Hal ini didukung dari berbagai penelitian mengenai rekam medis seperti penelitian Ratmanasuci, (2008) di RSUD Kota Semarang menunjukkan bahwa 56,47% anamnesis tidak terisi, 60% permeriksaan fisik tidak terisi, 85,88% tidak lengkap dalam pengisian rencana keperawatan, 74,12% tidak lengkap dalam pengisian resume keperawatan, 80,77% tidak lengkap dalam pengisian informed consent, 65,88% tidak lengkap dalam pengisian ringkasan keluar. Penyebab ketidaklengkapan pengisian adalah tidak adanya kontrol dan evaluasi dari panitia rekam medis. Selain itu, penelitian Pamungkas dkk, (2010) di RS PKU Muhammadiyah Yogyakarta menunjukan bahwa rekapitulasi ketidaklengkapan pada identitas pasien untuk no RM sebesar 69,23 % dan nama pasien sebesar 58,97 %. Pada laporan penting ketidaklengkapan paling tinggi pada item saran sebesar 100 % dan paling rendah pada item tanggal masuk sebesar 38,46 %. Pada autentifikasi ketidaklengkapan pada nama dokter/perawat sebesar 85,90 % dan pada tanda tangan sebesar 75,64 %, nilai DMR 70,51 %. Faktor-faktor yang menyebabkan ketidaklengkapan pengisian berkas rekam medis adalah karena keterbatasan waktu, dan ketidakdisiplinan.

Ketidaklengkapan pengisian berkas rekam medis dapat disebabkan oleh banyak faktor. Penyebab ketidaklengkapan salah satunya yaitu Menurut Fitiah (2007) dokter lebih mengutamakan memberikan pelayanan, banyaknya pasien sehingga dokter berusaha untuk memberikan pelayanan dengan cepat, dokter masih menunggu hasil pemeriksaan laboratorium untuk lebih memastikan diagnosis yang lebih spesifik, kesibukan dokter, terbatasnya jumlah dokter, kurangnya kerjasama antar perawat dan petugas rekam medis, dokter kurang

peduli terhadap rekam medis. Ketidakpuasan akan insentif yang diterima diduga menjadi salah satu penyebab kurangnya motivasi kerja dokter. Ada hubungan motivasi kerja dokter dengan kelengkapan pengisian data rekam medis pada lembar resume (Yuniarti, 2007). Selain itu, Hasil penelitian Pamungkas (2010) dkk, bahwa keterbatasan waktu dan kedisiplinan berhubungan dengan kelengkapan pengisian rekam medik.
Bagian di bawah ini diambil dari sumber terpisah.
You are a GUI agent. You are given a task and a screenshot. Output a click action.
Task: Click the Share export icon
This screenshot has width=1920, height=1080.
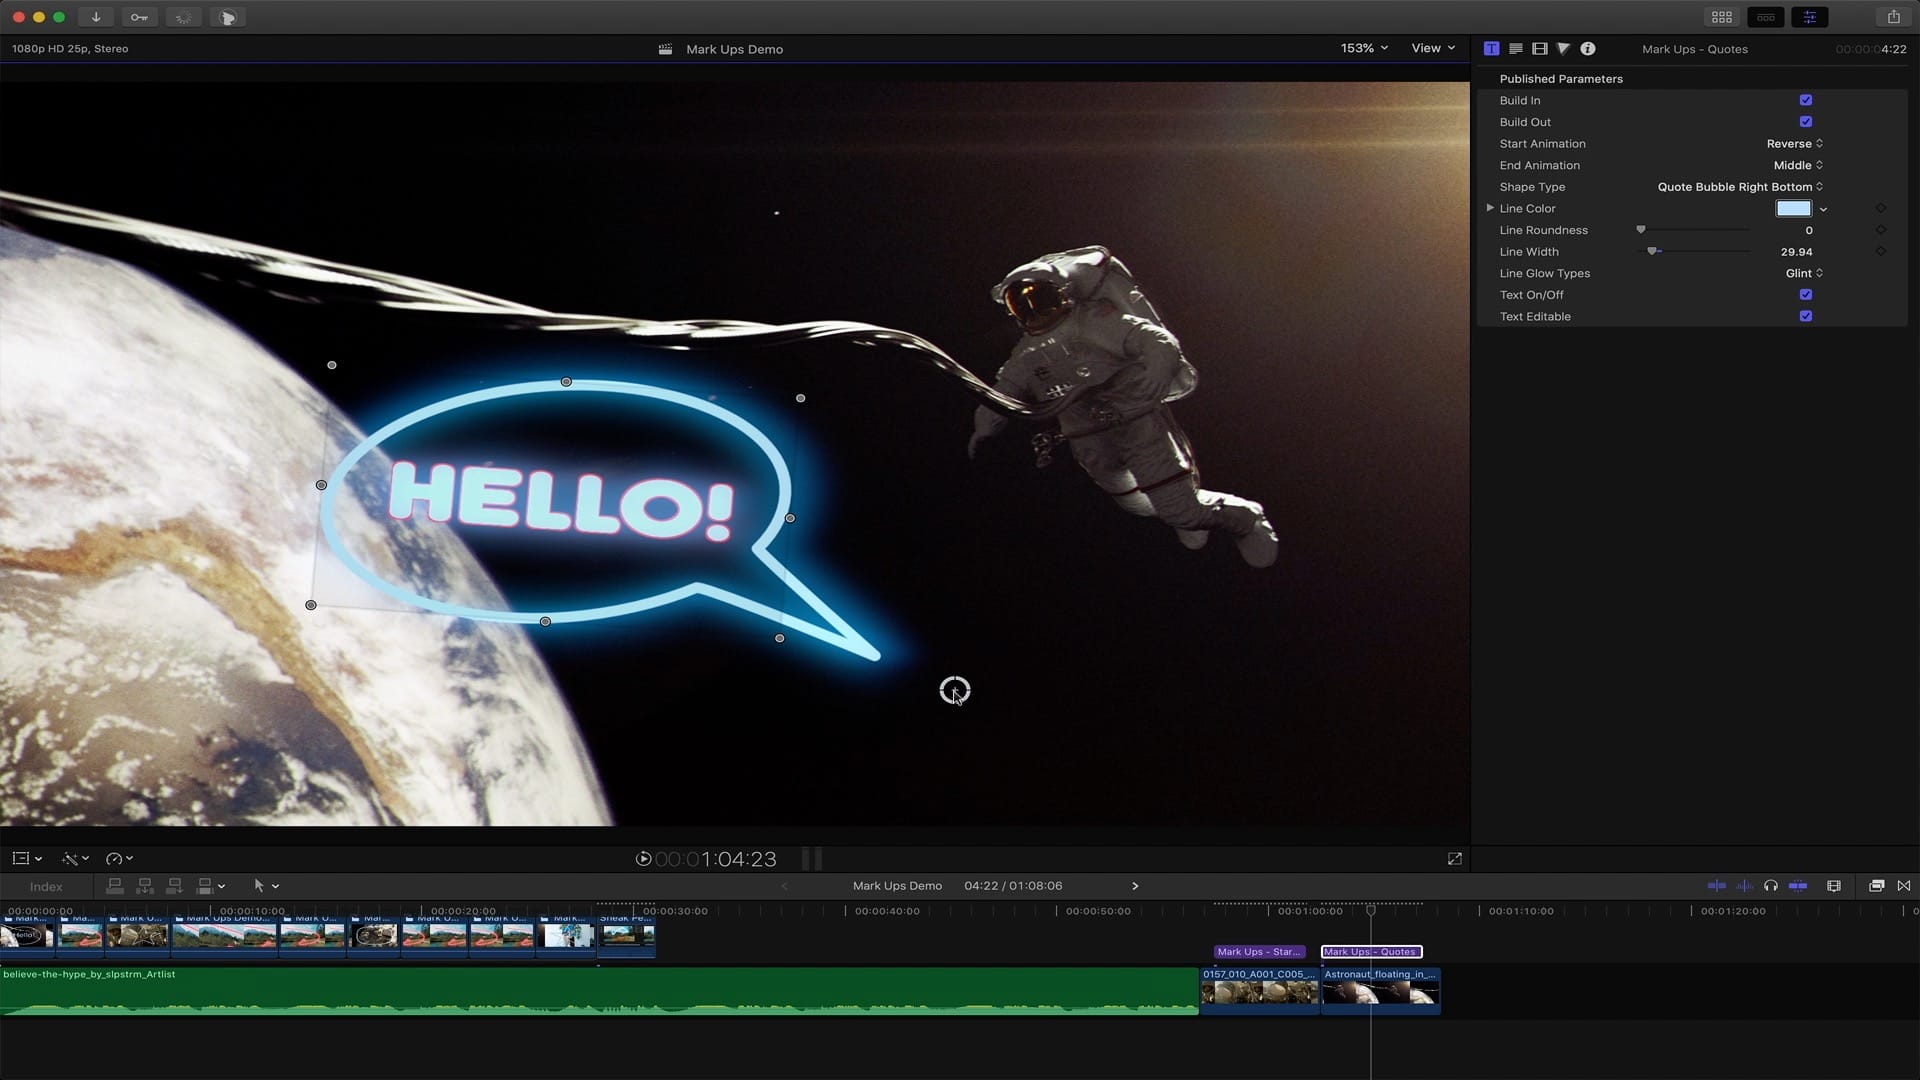[x=1893, y=17]
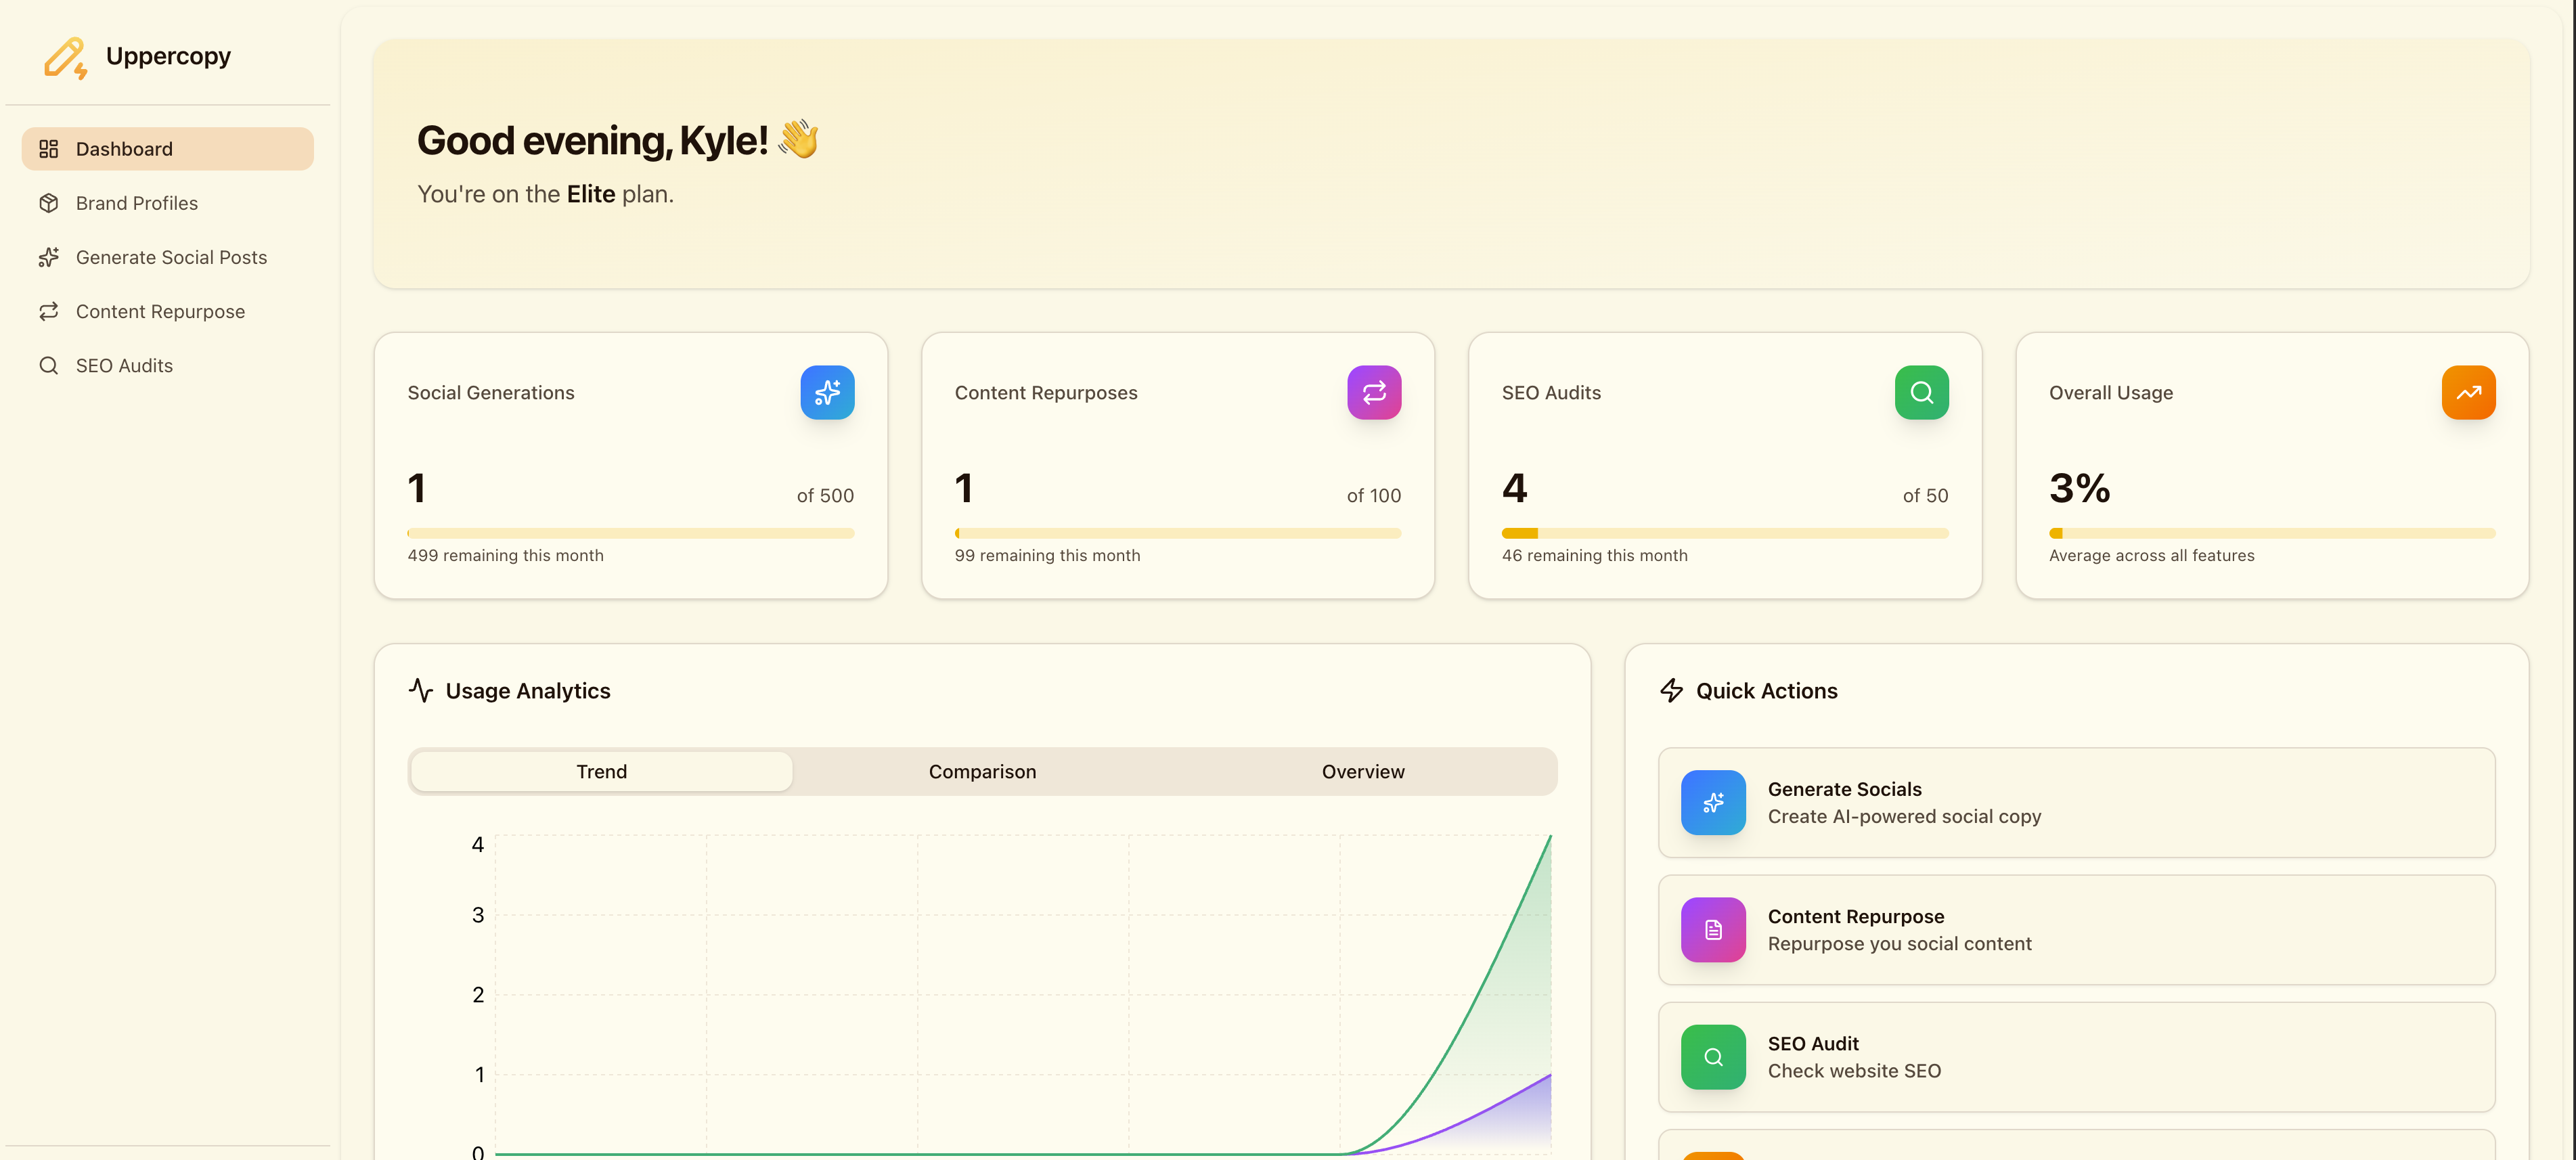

Hal ini dapat dilihat berdasarkan survei awal yang telah peneliti lakukan di RSU Haji Medan, tepatnya di bagian rekam medis dari 10 berkas rekam medis pasien rawat inap tahun 2015 yang diperiksa oleh penulis, antara lain pengisian anamnese terdapat 6 rekam medis (60%) yang tidak lengkap. Pengisian pemeriksaan fisik terdapat 5 rekam medis (50%) yang tidak lengkap. Pengisian diagnosis terdapat 6 rekam medis (60%) yang tidak lengkap. Pengisian persetujuan tindakan dan catatan observasi klinis terdapat 1 rekam medis (10%) yang tidak lengkap. Pengisian ringkasan pulang terdapat 9 rekam medis (90%) yang tidak lengkap dan juga pada pengisian tanda tangan dan nama dokter terdapat 1 rekam medis (10%) yang tidak lengkap.

Berdasarkan hasil wawancara terhadap kepala petugas rekam medis bahwa ada terbentuk Sub Komite Rekam Medis dan Panitia Rekam Medis di Rumah Sakit Umum Haji Medan namun pelaksanaan dan fungsinya tidak berjalan sehingga tidak adanya sosialisasi terhadap kebijakan SOP dan pelatihan kepada petugas rekam medis dan dokter serta pihak – pihak yang terlibat langsung dalam pengisian dokumen rekam medis. Sistem pengisian dokumen rekam medis dilakukan secara manual, berdasar pada buku pedoman penyelenggaraan rekam

medis di RS Haji Medan yang ditetapkan SK Direktur RSU Haji Medan dengan nomor 089/SK/DIR/RSHM/IX/1999, tanggal 15 september 1999.

Selain itu juga hasil dari wawancara tersebut petugas rekam medis mengatakan tidak adanya evaluasi dan kontrol dari sub komite rekam medis dan tidak tegasnya himbauan atau punishment kepada dokter yang tidak lengkap mengisi dokumen rekam medis .

Peneliti juga melakukan wawancara kepada dokter Rumah Sakit Umum Haji Medan, berdasarkan wawancara ini dokter mengatakan ketidaklengkapan pengisian dokumen rekam medis karena kesibukan dan beban kerja sehingga tidak ada waktu untuk mengisi dokumen rekam medis pasien rawat inap dengan lengkap sesuai SOP, selain itu juga kurangnya mengetahui maanfaat dari rekam medis dan kurangnya kerjasama yang aktif antara dokter dan perawat dalam mengisi kelengkapan berkas rekam medis pasien rawat inap di RSU Haji Medan.

Mengingat pentingnya kelengkapan pengisian berkas rekam medis, maka penulis tertarik untuk melakukan analisis kelengkapan pengisisan berkas rekam medis rawat inap di RSU Haji Medan Tahun 2016.